• _Objective_
Rewrite the listing below, replacing "Instruction" with "Command" and leaving everything else unchanged.

• _Input material_
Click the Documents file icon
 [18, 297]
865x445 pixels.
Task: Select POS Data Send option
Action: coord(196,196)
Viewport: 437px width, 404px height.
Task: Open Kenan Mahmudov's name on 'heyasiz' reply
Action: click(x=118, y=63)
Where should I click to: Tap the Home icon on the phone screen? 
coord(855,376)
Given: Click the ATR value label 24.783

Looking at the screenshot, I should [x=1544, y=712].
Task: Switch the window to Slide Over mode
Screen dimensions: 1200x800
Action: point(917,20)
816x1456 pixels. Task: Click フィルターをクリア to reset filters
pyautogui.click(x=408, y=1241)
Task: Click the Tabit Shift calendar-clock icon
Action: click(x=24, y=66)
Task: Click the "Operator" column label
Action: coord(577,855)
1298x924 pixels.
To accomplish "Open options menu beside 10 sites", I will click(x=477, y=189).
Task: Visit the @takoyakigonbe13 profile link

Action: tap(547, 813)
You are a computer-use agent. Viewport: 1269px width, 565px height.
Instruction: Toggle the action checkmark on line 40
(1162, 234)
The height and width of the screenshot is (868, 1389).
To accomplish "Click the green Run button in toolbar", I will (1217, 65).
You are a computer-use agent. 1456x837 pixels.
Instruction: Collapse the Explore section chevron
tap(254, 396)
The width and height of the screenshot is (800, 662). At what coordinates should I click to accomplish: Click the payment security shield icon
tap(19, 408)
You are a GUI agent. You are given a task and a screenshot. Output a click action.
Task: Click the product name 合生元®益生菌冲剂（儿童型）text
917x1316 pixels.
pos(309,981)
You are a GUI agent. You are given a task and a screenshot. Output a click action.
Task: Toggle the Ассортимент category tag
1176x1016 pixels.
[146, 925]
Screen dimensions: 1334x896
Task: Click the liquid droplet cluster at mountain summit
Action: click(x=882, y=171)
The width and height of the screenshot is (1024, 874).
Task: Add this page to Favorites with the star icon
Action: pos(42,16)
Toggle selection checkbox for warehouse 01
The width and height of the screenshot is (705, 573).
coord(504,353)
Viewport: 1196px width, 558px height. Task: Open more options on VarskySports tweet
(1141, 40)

• _Task answer_
Click the Documents file icon
 [18, 297]
865x445 pixels.
Task: Select POS Data Send option
Action: coord(196,196)
Viewport: 437px width, 404px height.
Task: Open Kenan Mahmudov's name on 'heyasiz' reply
Action: click(x=118, y=63)
Where should I click to: Tap the Home icon on the phone screen? 
coord(855,376)
Given: Click the ATR value label 24.783

Looking at the screenshot, I should [x=1544, y=712].
Task: Switch the window to Slide Over mode
Screen dimensions: 1200x800
Action: point(917,20)
816x1456 pixels. Task: Click フィルターをクリア to reset filters
pyautogui.click(x=408, y=1241)
Task: Click the Tabit Shift calendar-clock icon
Action: click(x=24, y=66)
Task: Click the "Operator" column label
Action: coord(577,855)
1298x924 pixels.
To accomplish "Open options menu beside 10 sites", I will click(x=477, y=189).
Task: Visit the @takoyakigonbe13 profile link

Action: tap(547, 813)
You are a computer-use agent. Viewport: 1269px width, 565px height.
Command: Toggle the action checkmark on line 40
(1162, 234)
The height and width of the screenshot is (868, 1389).
To accomplish "Click the green Run button in toolbar", I will (1217, 65).
You are a computer-use agent. 1456x837 pixels.
Command: Collapse the Explore section chevron
tap(254, 396)
The width and height of the screenshot is (800, 662). At what coordinates should I click to accomplish: Click the payment security shield icon
tap(19, 408)
You are a GUI agent. You are given a task and a screenshot. Output a click action.
Task: Click the product name 合生元®益生菌冲剂（儿童型）text
917x1316 pixels.
pos(309,981)
You are a GUI agent. You are given a task and a screenshot. Output a click action.
Task: Toggle the Ассортимент category tag
1176x1016 pixels.
[146, 925]
Screen dimensions: 1334x896
Task: Click the liquid droplet cluster at mountain summit
Action: click(x=882, y=171)
The width and height of the screenshot is (1024, 874).
Task: Add this page to Favorites with the star icon
Action: pos(42,16)
Toggle selection checkbox for warehouse 01
The width and height of the screenshot is (705, 573).
coord(504,353)
Viewport: 1196px width, 558px height. Task: Open more options on VarskySports tweet
(1141, 40)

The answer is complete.